*** DATA TO USE ***

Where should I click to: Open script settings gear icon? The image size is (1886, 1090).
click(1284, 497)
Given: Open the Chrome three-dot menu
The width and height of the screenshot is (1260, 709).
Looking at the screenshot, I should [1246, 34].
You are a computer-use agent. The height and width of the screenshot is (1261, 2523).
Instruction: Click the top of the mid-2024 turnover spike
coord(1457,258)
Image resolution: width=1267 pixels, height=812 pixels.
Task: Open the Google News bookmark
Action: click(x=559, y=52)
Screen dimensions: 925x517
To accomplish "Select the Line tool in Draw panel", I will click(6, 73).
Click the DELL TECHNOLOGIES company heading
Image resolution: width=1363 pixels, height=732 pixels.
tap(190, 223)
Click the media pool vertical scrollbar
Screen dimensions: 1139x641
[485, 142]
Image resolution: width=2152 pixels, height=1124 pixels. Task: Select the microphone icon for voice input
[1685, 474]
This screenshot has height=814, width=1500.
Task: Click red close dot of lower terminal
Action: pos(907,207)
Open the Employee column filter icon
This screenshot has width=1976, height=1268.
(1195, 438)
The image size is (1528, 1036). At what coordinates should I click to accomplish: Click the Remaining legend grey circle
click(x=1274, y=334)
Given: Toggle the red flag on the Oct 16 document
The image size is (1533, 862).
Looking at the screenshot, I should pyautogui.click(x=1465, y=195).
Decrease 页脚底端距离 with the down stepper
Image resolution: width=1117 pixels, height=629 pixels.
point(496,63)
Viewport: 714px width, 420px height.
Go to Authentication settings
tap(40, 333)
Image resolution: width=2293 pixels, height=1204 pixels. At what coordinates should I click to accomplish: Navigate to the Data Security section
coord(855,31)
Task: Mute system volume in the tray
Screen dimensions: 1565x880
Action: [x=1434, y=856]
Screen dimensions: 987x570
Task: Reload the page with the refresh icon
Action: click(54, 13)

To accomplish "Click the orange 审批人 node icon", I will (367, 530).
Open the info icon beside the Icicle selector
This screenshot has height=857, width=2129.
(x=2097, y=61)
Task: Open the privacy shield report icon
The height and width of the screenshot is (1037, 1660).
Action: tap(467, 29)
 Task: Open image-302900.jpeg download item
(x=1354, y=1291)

*** End of DATA TO USE ***

Which lines of the records above hold the word "Given"? Copy each of them.

◆ **ANSWER BOX**:
Given: Open the Chrome three-dot menu
Given: Toggle the red flag on the Oct 16 document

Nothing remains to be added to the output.